Lá, a pequena casa de um par improvável – ele, uns 60 anos, ele outro, quase isso – que toda sexta-feira, na alta noite, dão asas a um desusado passa-discos, com músicas que não se usa mais ouvir, acalantos de um amor encolhido de frio. Ali, o lar de uma trindade unida por uma liga invisível. Pai, mãe e filha, cada qual que olhe pela sua janela, esperando reconhecer no além-vidro um chamamento para fora das paredes pesadas demais. Aqui, bem em frente ao meu rosto, com a proximidade incômoda de uns oito metros, o apartamento do louco da rua, conservado ainda vazio desde que ele se matou, no mês passado, como o eco insistente do seu último grito.
Não eram todas as noites em que ele estourava-se a gritar. Não com uivos, lamentos de dor ou saudade, nem com berros de medo. Eram mais, e eu acompanhei algumas destas, discussões exaltadas com o vazio, chamamentos de ajuda. Começava com o apagar de todas as luzes do imóvel, depois o homem acendia uma lanterna e errava pela casa, como se procurasse algo, o facho de luz oscilando nervoso por trás das janelas fechadas. Era quando a lanterna apagava, geralmente neste quarto, cuja vista remete ao lugar em que agora estou, que ele principiava a conversa, composta numa língua estranha, própria, plena de grunhidos e engasgos.
Aos poucos o tom ia subindo em contrariedade, em impaciência, e o homem robustecia a empostação. Primeiro, num tom ameaçador, depois, em frases curtas, gritadas como quem ordena a um cão desobediente que fique onde está, como quem expulsa de casa um visitante. Seguiam-se as pancadas, que eu interpretava como murros nas paredes, depois de objetos caindo ao chão, às vezes, vidro sendo quebrado. E depois, a ausência de respostas do silêncio mais absoluto.

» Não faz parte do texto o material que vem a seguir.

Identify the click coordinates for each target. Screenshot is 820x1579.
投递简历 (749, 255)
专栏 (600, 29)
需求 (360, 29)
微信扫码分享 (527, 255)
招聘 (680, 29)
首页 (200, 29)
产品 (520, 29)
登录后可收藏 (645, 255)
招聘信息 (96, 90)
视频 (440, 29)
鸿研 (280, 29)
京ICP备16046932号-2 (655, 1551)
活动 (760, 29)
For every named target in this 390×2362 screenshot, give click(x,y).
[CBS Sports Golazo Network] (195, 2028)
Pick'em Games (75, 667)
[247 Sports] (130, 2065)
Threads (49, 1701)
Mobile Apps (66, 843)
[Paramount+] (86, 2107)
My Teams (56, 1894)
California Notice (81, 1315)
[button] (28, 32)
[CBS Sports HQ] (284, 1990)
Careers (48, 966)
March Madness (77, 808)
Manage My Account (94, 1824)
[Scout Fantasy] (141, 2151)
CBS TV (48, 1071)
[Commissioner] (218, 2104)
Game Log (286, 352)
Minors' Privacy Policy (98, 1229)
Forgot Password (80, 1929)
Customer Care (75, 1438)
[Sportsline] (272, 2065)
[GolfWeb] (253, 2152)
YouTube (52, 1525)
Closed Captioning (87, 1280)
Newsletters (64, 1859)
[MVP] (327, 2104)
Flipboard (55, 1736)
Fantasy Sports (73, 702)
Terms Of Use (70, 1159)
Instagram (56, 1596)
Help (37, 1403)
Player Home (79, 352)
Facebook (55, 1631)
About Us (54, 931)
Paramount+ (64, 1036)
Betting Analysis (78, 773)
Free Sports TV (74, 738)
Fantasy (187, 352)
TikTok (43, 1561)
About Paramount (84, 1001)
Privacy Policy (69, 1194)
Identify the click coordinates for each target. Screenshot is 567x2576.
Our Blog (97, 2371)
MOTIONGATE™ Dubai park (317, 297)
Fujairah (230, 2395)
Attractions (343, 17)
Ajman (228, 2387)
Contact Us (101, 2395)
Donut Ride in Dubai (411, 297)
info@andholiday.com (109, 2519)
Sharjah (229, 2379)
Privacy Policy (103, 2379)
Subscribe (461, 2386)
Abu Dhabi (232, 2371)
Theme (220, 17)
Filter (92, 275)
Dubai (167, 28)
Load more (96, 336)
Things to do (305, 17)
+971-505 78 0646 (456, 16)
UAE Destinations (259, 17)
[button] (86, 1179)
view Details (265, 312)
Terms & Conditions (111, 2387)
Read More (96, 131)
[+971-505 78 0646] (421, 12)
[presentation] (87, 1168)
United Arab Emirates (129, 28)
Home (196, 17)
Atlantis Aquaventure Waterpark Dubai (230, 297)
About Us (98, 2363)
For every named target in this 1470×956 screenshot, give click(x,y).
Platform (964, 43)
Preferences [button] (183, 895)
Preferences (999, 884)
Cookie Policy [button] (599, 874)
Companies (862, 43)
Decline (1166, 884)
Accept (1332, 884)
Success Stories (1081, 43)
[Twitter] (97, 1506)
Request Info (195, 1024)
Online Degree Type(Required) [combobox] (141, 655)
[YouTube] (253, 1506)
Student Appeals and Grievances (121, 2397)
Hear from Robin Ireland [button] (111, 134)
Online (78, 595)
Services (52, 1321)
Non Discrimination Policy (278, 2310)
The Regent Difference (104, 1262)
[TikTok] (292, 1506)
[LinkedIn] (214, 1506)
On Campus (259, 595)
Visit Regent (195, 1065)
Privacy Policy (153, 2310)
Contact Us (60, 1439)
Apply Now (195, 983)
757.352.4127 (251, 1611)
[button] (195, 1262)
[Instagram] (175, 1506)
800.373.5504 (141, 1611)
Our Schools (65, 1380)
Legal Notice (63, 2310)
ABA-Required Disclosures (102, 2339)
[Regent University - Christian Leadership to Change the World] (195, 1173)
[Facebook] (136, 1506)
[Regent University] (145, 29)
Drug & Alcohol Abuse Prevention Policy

Se esses acessos regulares atestavam a sua insanidade, no trato pessoal ela era imperceptível. Nos inevitáveis encontros nessas ruas, era um homem cordial, embora de poucas palavras e de nenhum convívio com os vizinhos. Mas, até aí, eu também nunca me agradei da intimidade obrigatória que impõe a vida suburbana. Afora seus acessos noturnos, pouca diferença havia entre nós dois. Isso me assustava? Às vezes, nestas minhas vigílias noturnas, nos encontrávamos, cada qual em sua janela. Ele me encarava com o semblante triste, que eu sabia ser um pedido de ajuda lançado com uma corda. Eu fingia não perceber, apressava uma displicente saudação com a mão livre, encerrava o cigarro na metade e me recolhia. O homem permanecia lá, assumindo seu turno na ronda.
O que quer que carregasse, o que escavasse as cavidades da sua cabeça, era muito mais do que podia. Uma hora, ele desistiu. Foi encontrado, dois dias depois do último surto, aparentemente, uma artéria rompida inundou seu cérebro, a pulsação como um Sansão cego, derrubando as paredes do vaso sanguíneo. Um parente distante teria tratado das questões do velório, ao qual eu fiz questão de não comparecer. Seus pertences foram levados, o apartamento trancado para uma incerta locação posterior. O silêncio tornando-se seu único habitante.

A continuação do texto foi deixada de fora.